Foi apenas quando tentamos deixar Mariupol que percebi que as coisas eram realmente piores do que eu pensava originalmente. Acontece que eu tive sorte de me abrigar em parte da cidade que foi relativamente poupada, mas na saída, vi muita destruição e tristeza. Vimos crateras gigantes entre blocos de apartamentos; supermercados, instalações médicas e escolas destruídos; até mesmo abrigos destruídos, onde as pessoas haviam procurado por segurança.

Estamos seguros por enquanto, mas não sabemos o que o futuro nos reserva. Quando finalmente tive acesso à internet, fiquei chocado ao ver fotos da minha amada cidade em chamas e meus concidadãos sob escombros. Nas notícias, eu li sobre o bombardeio do teatro de Mariupol, onde muitas famílias com crianças procuraram abrigo, e simplesmente não consigo encontrar as palavras para descrever como me senti com isso. Só posso questionar o porquê.

Não tivemos escolha a não ser deixar tantos entes queridos para trás. O pensamento de que eles e todos os outros ainda estão lá é difícil de suportar.

Meu coração dói de preocupação pela minha família. Tentei voltar para trazê-los, mas não consegui. Agora não tenho notícias deles.

As pessoas que estão juntas terão uma chance melhor de sobreviver, mas há muitos que estão por conta própria. Aqueles que são idosos e frágeis não podem andar quilômetros para encontrar água e comida. Como eles vão conseguir?

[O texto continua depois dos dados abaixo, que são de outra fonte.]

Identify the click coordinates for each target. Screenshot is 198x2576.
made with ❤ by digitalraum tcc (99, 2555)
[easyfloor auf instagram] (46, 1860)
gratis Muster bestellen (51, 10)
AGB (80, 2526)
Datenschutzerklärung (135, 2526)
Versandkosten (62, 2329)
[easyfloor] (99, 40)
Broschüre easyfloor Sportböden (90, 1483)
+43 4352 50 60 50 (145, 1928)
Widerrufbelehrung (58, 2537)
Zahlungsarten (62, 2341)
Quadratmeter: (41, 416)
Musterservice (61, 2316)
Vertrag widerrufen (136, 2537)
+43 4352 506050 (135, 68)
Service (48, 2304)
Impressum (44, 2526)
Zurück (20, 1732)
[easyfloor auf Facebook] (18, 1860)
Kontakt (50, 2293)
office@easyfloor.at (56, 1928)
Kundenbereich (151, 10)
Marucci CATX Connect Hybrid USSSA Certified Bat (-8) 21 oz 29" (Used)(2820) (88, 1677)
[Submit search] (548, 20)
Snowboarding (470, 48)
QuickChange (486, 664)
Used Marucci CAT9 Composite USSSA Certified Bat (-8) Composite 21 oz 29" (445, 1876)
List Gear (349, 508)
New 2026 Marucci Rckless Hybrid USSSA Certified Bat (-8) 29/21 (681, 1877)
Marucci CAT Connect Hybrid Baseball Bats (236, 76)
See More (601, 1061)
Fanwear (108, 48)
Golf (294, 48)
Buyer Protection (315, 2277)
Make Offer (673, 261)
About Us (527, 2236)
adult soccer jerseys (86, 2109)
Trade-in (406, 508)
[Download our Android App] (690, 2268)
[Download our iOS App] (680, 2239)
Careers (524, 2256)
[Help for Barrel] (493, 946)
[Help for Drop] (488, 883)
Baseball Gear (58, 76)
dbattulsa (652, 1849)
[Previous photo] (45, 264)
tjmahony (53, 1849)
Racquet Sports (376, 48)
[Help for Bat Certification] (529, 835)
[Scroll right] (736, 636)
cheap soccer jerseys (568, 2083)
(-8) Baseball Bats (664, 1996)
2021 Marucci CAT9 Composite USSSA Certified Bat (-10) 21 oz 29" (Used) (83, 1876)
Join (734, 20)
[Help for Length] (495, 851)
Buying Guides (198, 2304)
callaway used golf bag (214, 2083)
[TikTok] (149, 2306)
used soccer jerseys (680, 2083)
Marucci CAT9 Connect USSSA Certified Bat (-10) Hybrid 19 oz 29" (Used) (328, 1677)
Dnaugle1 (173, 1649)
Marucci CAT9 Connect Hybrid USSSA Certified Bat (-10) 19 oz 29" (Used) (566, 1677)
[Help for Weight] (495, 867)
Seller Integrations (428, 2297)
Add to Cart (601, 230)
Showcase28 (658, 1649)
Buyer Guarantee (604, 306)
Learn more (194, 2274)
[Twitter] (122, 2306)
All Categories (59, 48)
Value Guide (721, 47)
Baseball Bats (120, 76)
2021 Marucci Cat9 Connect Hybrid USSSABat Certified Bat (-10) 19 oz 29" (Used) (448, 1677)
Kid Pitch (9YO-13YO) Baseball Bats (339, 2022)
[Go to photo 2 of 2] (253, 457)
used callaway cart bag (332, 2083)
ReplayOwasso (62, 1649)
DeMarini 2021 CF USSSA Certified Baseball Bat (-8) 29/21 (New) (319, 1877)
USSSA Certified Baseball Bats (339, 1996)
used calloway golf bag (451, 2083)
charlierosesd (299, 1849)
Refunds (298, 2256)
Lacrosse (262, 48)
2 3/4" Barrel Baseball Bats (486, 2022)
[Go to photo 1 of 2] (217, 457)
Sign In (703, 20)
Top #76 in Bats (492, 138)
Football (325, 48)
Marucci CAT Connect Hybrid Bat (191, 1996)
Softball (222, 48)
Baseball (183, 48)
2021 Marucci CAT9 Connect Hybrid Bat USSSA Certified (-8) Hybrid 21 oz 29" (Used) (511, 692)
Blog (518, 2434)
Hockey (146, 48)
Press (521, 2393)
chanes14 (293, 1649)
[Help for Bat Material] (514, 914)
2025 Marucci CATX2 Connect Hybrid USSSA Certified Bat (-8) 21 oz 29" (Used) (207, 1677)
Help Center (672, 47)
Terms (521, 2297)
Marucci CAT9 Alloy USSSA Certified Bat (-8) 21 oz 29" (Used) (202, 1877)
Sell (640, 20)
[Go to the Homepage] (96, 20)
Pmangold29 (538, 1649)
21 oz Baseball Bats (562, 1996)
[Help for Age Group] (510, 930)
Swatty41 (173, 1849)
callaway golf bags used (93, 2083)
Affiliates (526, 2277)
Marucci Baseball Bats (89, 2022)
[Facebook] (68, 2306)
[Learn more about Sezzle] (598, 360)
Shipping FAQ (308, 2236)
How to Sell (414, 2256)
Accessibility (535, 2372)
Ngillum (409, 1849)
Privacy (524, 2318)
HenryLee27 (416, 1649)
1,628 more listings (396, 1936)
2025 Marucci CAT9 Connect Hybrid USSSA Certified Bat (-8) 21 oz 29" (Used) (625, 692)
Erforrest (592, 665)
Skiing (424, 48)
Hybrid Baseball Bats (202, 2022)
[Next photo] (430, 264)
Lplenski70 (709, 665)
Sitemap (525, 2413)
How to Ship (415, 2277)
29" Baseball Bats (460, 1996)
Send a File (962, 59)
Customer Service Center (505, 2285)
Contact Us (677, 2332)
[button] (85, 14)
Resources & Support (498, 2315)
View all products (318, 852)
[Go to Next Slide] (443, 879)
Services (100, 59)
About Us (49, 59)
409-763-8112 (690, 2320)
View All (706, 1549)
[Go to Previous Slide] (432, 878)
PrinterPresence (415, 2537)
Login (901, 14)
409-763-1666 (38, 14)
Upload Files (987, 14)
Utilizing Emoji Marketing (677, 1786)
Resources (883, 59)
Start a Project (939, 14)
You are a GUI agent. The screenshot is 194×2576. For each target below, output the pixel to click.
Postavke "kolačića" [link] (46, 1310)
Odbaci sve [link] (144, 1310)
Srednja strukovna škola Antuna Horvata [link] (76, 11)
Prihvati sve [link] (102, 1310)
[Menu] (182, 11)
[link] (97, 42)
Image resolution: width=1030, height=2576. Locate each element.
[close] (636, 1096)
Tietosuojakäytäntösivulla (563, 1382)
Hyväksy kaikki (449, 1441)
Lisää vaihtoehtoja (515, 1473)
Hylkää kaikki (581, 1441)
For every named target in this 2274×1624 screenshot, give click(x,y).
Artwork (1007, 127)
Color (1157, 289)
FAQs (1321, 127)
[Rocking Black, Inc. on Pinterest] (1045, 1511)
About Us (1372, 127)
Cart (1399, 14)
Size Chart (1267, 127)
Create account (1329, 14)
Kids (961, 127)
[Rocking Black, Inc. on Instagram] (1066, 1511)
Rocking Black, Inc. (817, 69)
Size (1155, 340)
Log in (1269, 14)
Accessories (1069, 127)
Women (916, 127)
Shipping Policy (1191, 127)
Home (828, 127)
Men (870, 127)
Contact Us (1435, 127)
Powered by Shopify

Não consigo parar de pensar em uma senhora idosa que conhecemos na rua há algumas semanas. Ela não estava andando bem e seus óculos estavam quebrados, então ela também não conseguia enxergar muito. A senhora pegou um pequeno celular e perguntou se poderíamos carregá-lo. Tentei fazer isso com a bateria do meu carro, mas não consegui. Eu disse a ela que a rede telefônica estava desligada e que ela não seria capaz de ligar para ninguém, mesmo que tivesse bateria [no celular].

‘Eu sei que não poderei ligar para ninguém’, disse ela. ‘Mas talvez um dia alguém queira me ligar’. Percebi que ela estava sozinha e que todas as suas esperanças estavam depositadas no celular. Talvez alguém esteja tentando ligar para ela. Talvez minha família esteja tentando me ligar. Não sabemos.

Faz pouco mais de um mês desde que esse pesadelo começou, e a situação piora a cada dia. As pessoas em Mariupol morrem todos os dias por causa de tiros, bombardeios e devido à falta de todas as necessidades básicas, como comida, água e acesso a cuidados de saúde. Civis inocentes lutam entre condições insuportáveis e dificuldades todos os dias, a cada hora e minuto. Apenas uma pequena parte deles conseguiu escapar, mas um grande número ainda está lá, escondido em edifícios destruídos ou em porões de casas arruinadas sem qualquer tipo de apoio de fora.

Por que tudo isso ainda acontece com pessoas inocentes? Até que ponto a humanidade deixará esse desastre continuar?”

* Por razões de segurança, ele está usando apenas seu primeiro nome.